作者:Ding Chuxiong; Chun Stephen G; Sumer Baran D; Nedzi Lucien A; Abdulrahman Ramzi E; Yordy John S; Lee Pam; Hrycushko Brian; Solberg Timothy D; Ahn Chul; Timmerman Robert D; Schwartz David L*
来源:Medical Dosimetry, 2017, 42(2): 90-96.
DOI:10.1016/j.meddos.2017.01.004

摘要

The purpose of this study was to commission and clinically test a robotic stereotactic delivery system (CyberKnife, Sunnyvale, CA) to treat early-stage glottic laryngeal cancer. We enrolled 15 patients with cTis-T2NOMO carcinoma of the glottic larynx onto an institutional review board (IRB)-approved clinical trial. Stereotactic body radiotherapy (SBRT) plans prescribed 45 Gy/10 fractions to the involved hemilarynx.
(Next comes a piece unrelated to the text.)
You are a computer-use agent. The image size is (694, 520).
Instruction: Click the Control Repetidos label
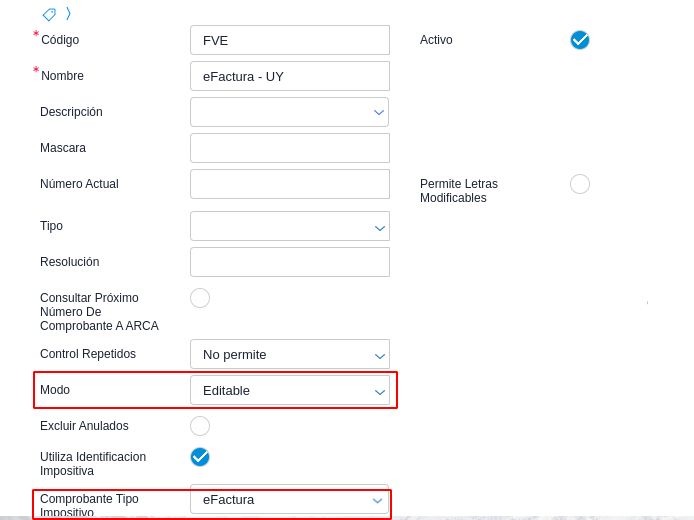(88, 354)
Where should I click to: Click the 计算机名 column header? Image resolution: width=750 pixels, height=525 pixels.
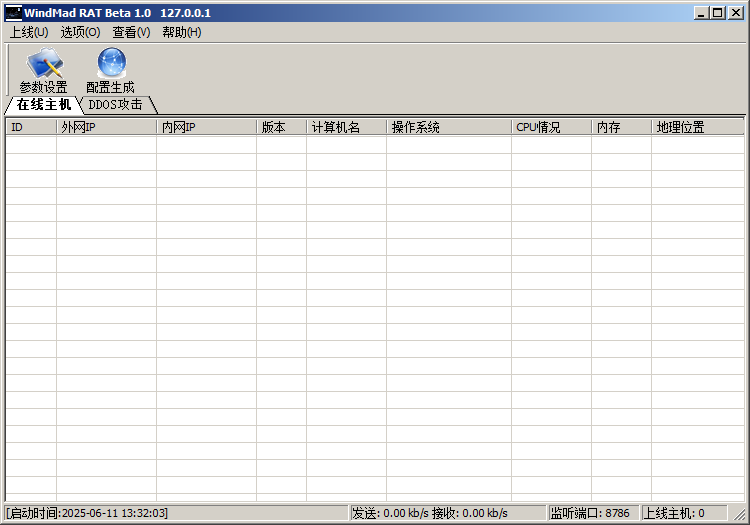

SBRT dosimetry was compared with (1) standard carotid-sparing laryngeal intensity-modulated radiation therapy (IMRT) and (2) selective hemilaryngeal IMRT. Our results demonstrate that SBRT plans improved sparing of the contralateral arytenoid (mean 20.0 Gy reduction, p < 0.001), ipsilateral carotid D-max (mean 20.6 Gy reduction, p < 0.001), contralateral carotid D-max (mean 28.1 Gy reduction, p < 0.001), and thyroid D-mean (mean 15.0 Gy reduction, p < 0.001) relative to carotid-sparing IMRT. SBRT also modestly improved dose sparing to the contralateral arytenoid (mean 4.8 Gy reduction, p = 0.13) and spinal cord D-max (mean 4.9 Gy reduction, p = 0.015) relative to selective hemilaryngeal IMRT plans. This "phantom-to-clinic" feasibility study confirmed that hypofractionated SBRT treatment for early-stage laryngeal cancer can potentially spare dose to adjacent normal tissues relative to current IMRT standards. Clinical efficacy and toxicity correlates continue to be collected through an ongoing prospective trial.